On Tuesday, February 27, the Roundtrip platform experienced degraded service executing background processes such as ride notifications and eligibility file processing.
Unlike the incident on February 7, there was never any issue with the Roundtrip web site. In this case, the problem was related to insufficient capacity on our background job workers which caused a backup in the job queue and a subsequent delay in processing jobs.
Why did this happen? On a typical day, Roundtrip runs two application containers responsible for executing background jobs that do not run in the context of a web request. This architecture helps with performance as the job workers do not need to compete with the web requests for computing resources. The two application containers provide more than enough resources to complete background jobs with almost zero waiting time in a queue, even during our busiest periods.
Roundtrip also typically deploys updates to the platform multiple times each day. As part of cost-savings and risk mitigation efforts, we only keep the last fifty (50) application container images available in our repository. That number – fifty (50) – is purely arbitrary number adopted as a “best guess” based on our historical deployment rate. However, during mid-February, the Roundtrip engineering team was preparing a large rollout of dashboard updates and in the midst of finalizing that work did not deploy to production in over a week while continuing to build a large number of application containers to deploy to testing environments. This is the longest we had gone without a production deploy in over eighteen months.
On February 27, one of the two job worker containers was terminated by our cloud provider as part of routine host maintenance. Ordinarily, our infrastructure would see this happen and launch a replacement container within a minute or two. However, in this case, the container image it needed to launch a new worker had been deleted by our automated process – we had produced fifty new images since our last deploy.

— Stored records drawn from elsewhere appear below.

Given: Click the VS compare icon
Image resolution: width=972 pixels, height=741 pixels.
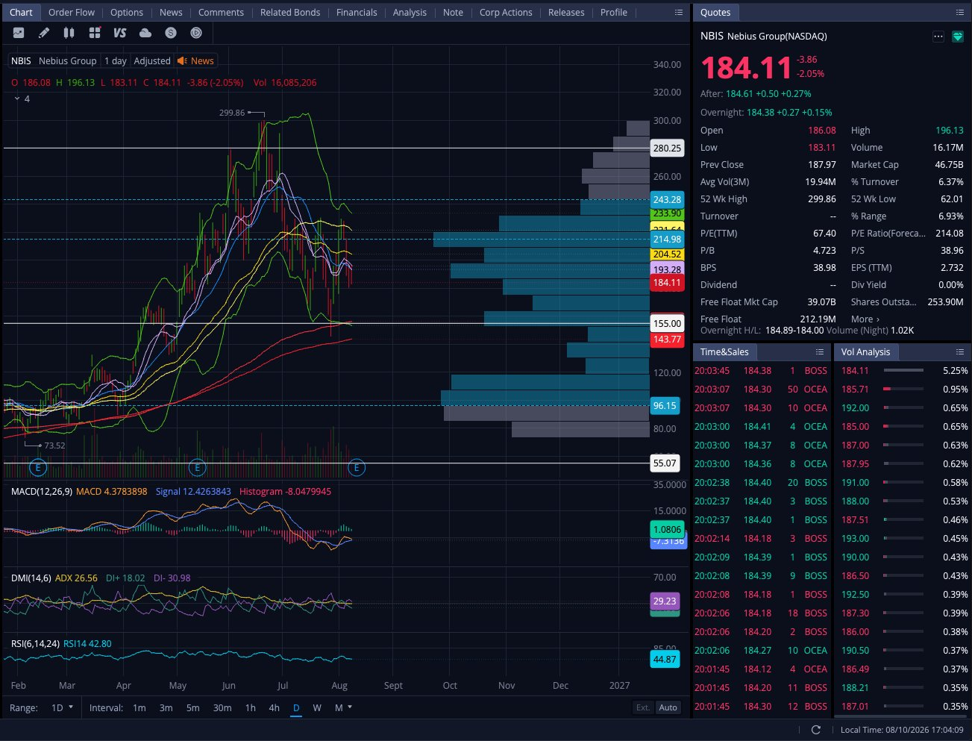Looking at the screenshot, I should 120,33.
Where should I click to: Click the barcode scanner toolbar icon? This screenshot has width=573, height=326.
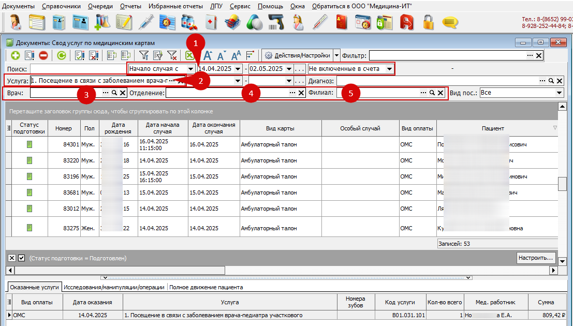coord(276,22)
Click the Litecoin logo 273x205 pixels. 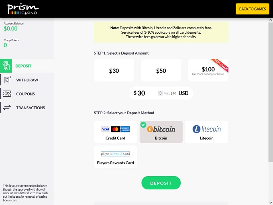point(206,129)
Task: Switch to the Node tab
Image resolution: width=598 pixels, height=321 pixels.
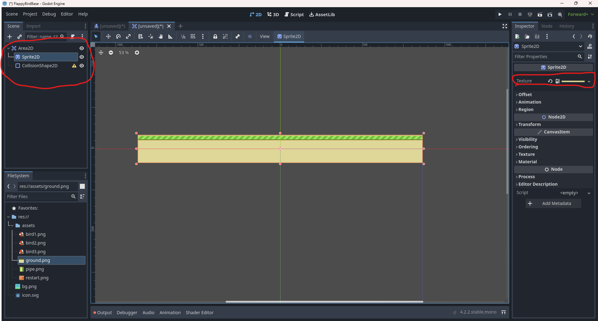Action: [x=547, y=26]
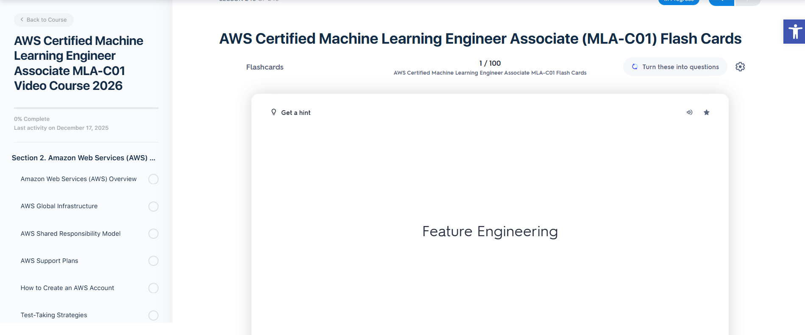The width and height of the screenshot is (805, 335).
Task: Expand Section 2 Amazon Web Services heading
Action: point(84,158)
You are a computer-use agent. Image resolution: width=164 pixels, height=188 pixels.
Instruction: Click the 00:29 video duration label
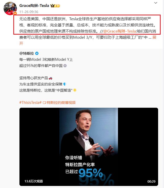point(151,181)
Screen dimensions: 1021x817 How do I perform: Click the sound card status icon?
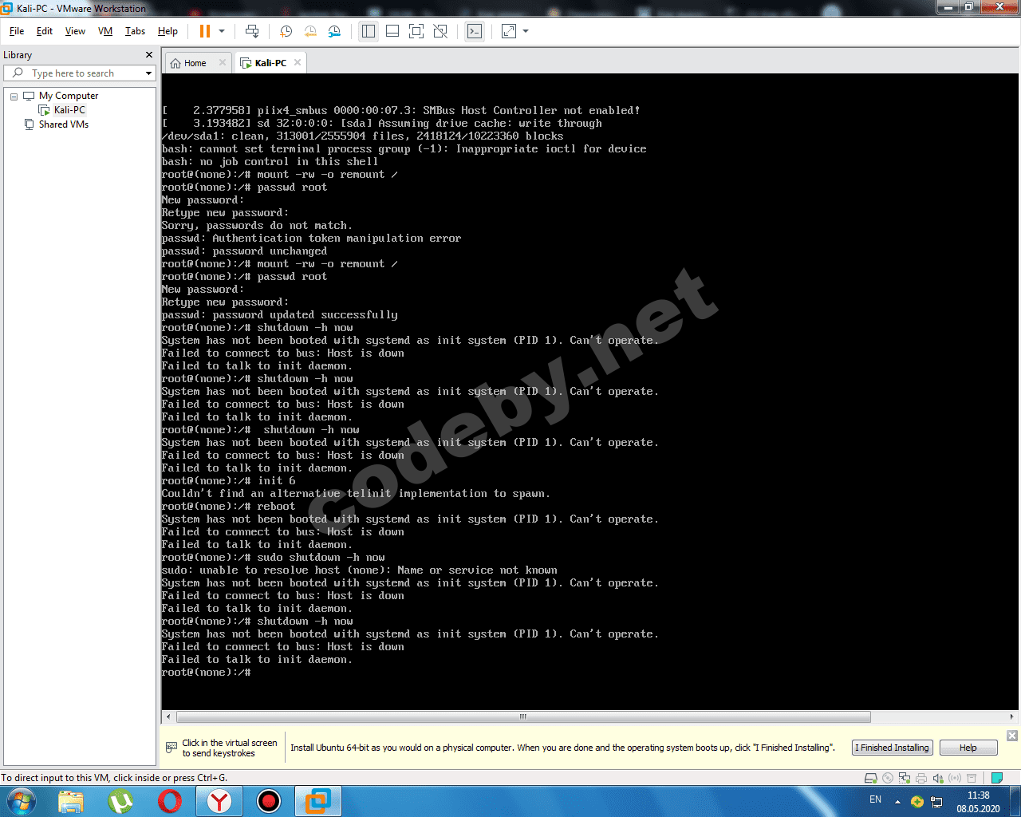point(938,778)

The solution was simple – redeploy the release currently running in production or make a new release. We opted for the latter and the issue was resolved shortly thereafter.

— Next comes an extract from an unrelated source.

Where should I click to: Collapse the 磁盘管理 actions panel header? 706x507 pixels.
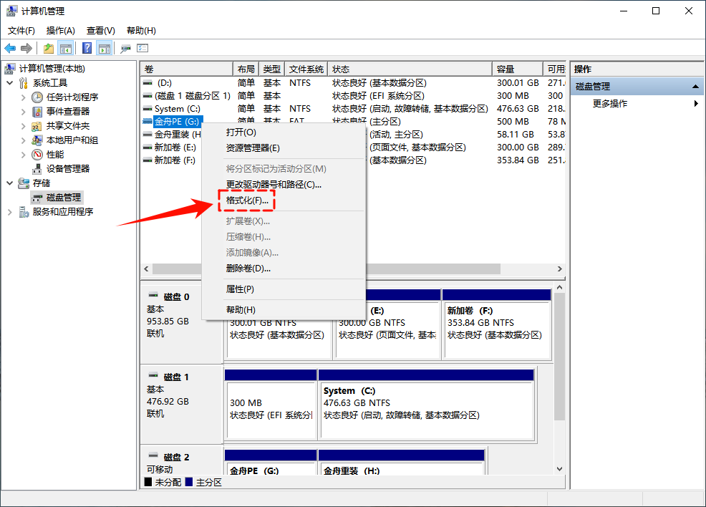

We have taken a few steps to prevent this issue from occurring again. First, we have increased that arbitrary number of container images to provide a buffer in case of longer periods without a deployment. Second, we have added a monitor and alert to notify us when the job latency exceeds a tolerable limit. This would have helped us catch the issue much sooner before customers noticed. Lastly, we are running additional worker capacity to allow for the loss of one container for a long period without causing a queue backup. We are sorry for the inconvenience this may have caused you.